Toyota Announces Recall of Over 400,000 Prius Hybrids and Return to Genchi Genbutsu
February 9, 2010
(ChattahBox)—-Toyota president Akio Toyoda announced a global recall of over 400,000 Prius vehicles and other hybrids for faulty brake systems, during a lengthy press conference on Tuesday, in which Toyoda apologized for the recent quality control problems, but declared that his company was not “omnipotent.” This latest recall comes on the heels of the recall of nearly eight million vehicles for lethal accelerator problems. Despite Toyota’s insistence that the sticky gas pedal problem was not due to electronics, the Prius hybrid recall is indeed attributed to the vehicles’ computer, pointing to a software glitch.
The new recall affects about 223,000 hybrids sold in Japan, along with 133,000 Priuses and 14,500 Lexus HS250h vehicles sold in the United States. And nearly 53,000 Prius hybrids are being recalled in Europe.

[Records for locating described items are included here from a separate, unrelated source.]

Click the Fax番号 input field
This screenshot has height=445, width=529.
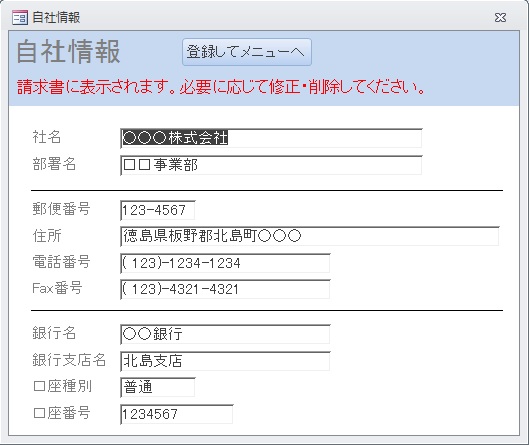click(x=225, y=289)
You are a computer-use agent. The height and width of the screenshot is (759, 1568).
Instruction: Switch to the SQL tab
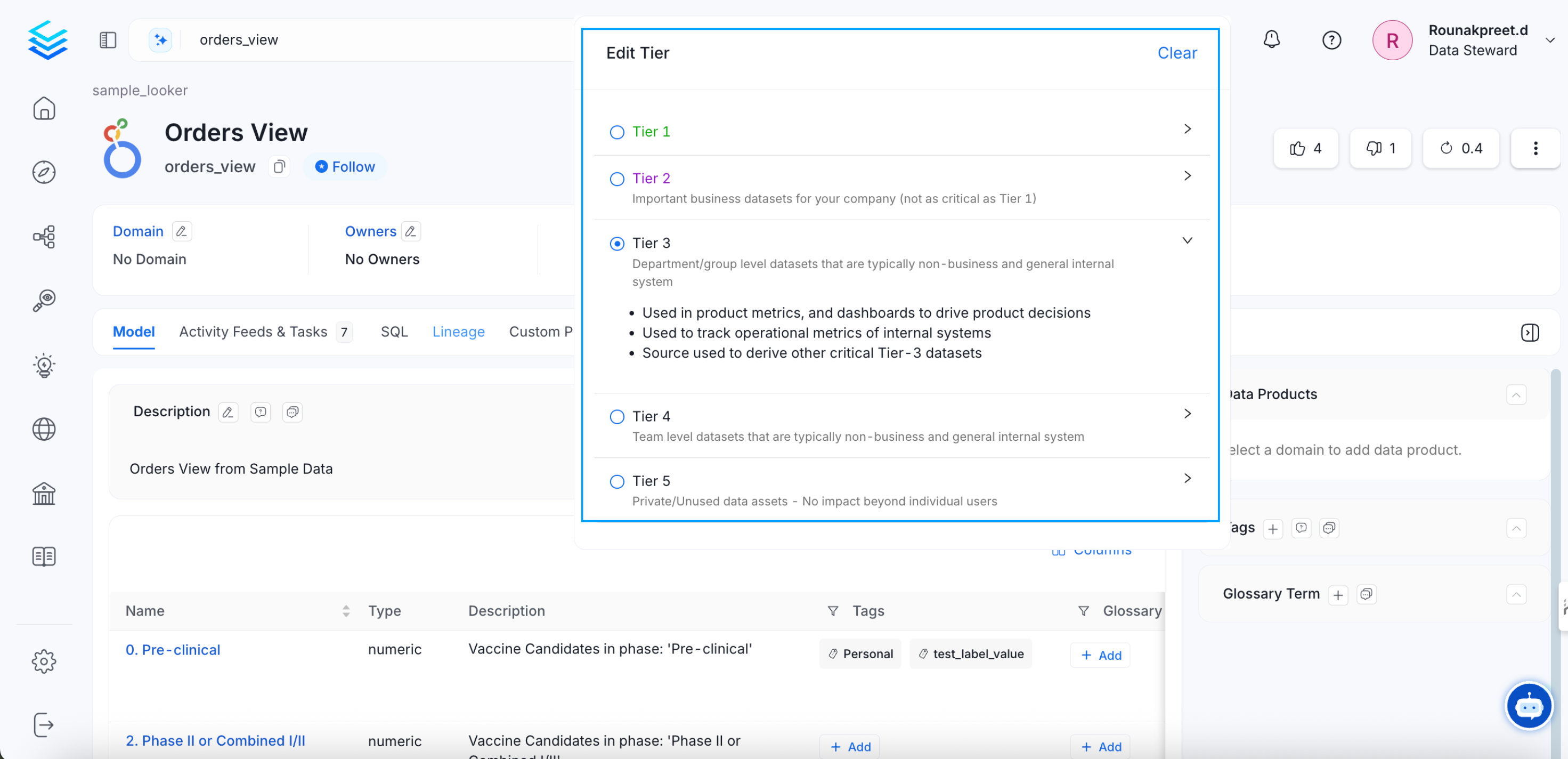[394, 332]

Customer complaints have increased in recent months about problems with the Prius brakes briefly stopping when the vehicle is driven on uneven surfaces, like icy or snow covered roads. The 2010 model of the Prius uses a braking system that combines regenerative braking to capture energy from the wheels, as well as conventional hydraulic brakes. The problem has been attributed to the point when the anti-lock braking system system is triggered, which cuts off the deployment of the regenerative braking system causing a longer and frightening stopping distance.

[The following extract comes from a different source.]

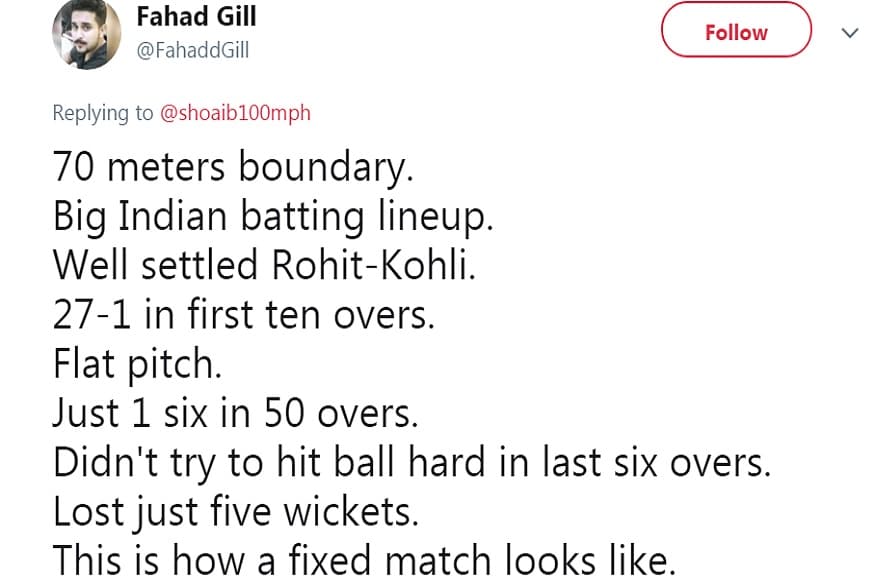Click the '70 meters boundary' line
Image resolution: width=875 pixels, height=583 pixels.
[x=233, y=167]
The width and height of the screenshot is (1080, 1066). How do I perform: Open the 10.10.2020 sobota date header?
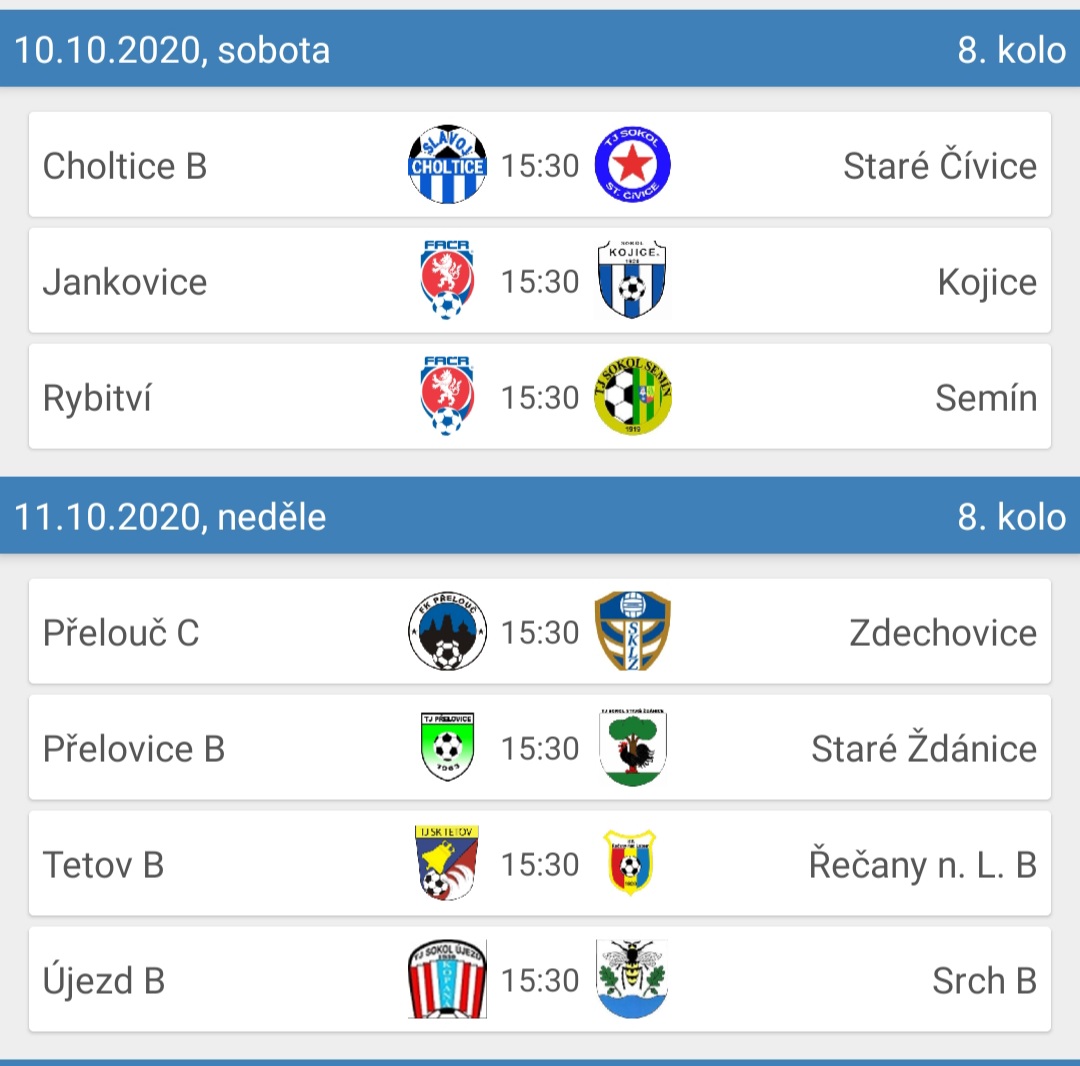coord(540,49)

Shinichi Sasaki, vice president of quality control at Toyota, noted that due to increasing customer complaints, the company decided to recall the vehicles, even though the braking system does not technically fail. “Giving the highest priority to safety of customers, we thought we simply cannot judge that there will never be accidents,” said Sasaki.
Akio Toyoda told reporters during his press conference that he test drove a Prius hybrid on a Toyota test track and experienced a “a moment of anxiety,” when the brakes briefly stopped working. Toyoda said that his company’s engineers may have designed the brakes that way to provide “more comfortable braking” for customers.
Toyoya has come under fire for its slow response to customer complaints, when the company knew there was a problem with the Prius’ braking software. In January, Toyota began repairing the software program for brakes on the Prius in its Japan factories, but didn’t notify earlier buyers of the 2010 model of the brake problem.
Toyoda, the grandson of the original founder of the company, pledged that the automaker would return to the principles of genchi genbutsu, which requires workers to experience production problems firsthand and “go and see for yourself”
“Let me assure everyone that we will redouble our commitment to quality as a lifeline of our company,” said Toyoda. “With myself taking the lead and keeping to the genchi genbutsu principle all of us at Toyota will tackle the issue in close cooperation with our dealers and our suppliers. Together, we will do everything in our power to regain the confidence of our customers.”
The recall is expected to begin in the U.S. immediately and the software fix will take about 40-minutes to repair at the dealership.